About the second part of your question: If covariance matrix is diagonal, this means covariance is zero for every pair $(X_i,X_j)$, $i\neq j$. For jointly Gaussian distributed random variables $X_i$, $i=1,...,N$, uncorrelatedness implies independency. This means every $X_i$ has a marginal Gaussian distribution with mean $\mu_i$ and variance $\sigma_i^2$. Then, unbiased maximum likelihood estimator of the variance of any $X_i$ is given again by sample variance estimator.
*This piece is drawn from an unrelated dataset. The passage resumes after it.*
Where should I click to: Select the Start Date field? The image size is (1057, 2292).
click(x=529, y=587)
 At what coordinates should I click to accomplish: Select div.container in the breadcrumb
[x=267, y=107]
According to your example $$\hat{\sigma}^2_i=\Theta(X_i)=\frac{1}{N-1}\sum_{i=1}^{10}(X_i-\mu_i)^2$$ for every Gaussian r.v. $X_i$. For every $(X_i,X_j)$, there will be $10$ samples, even for the non diagonal scenario therefore reducing the problem in this way doesnt bring anything extra. However if $\sigma=\sigma_{ii}$ for all $i$, then your sample number will increase to $nN=10^4$, for which one can make a very good estimation.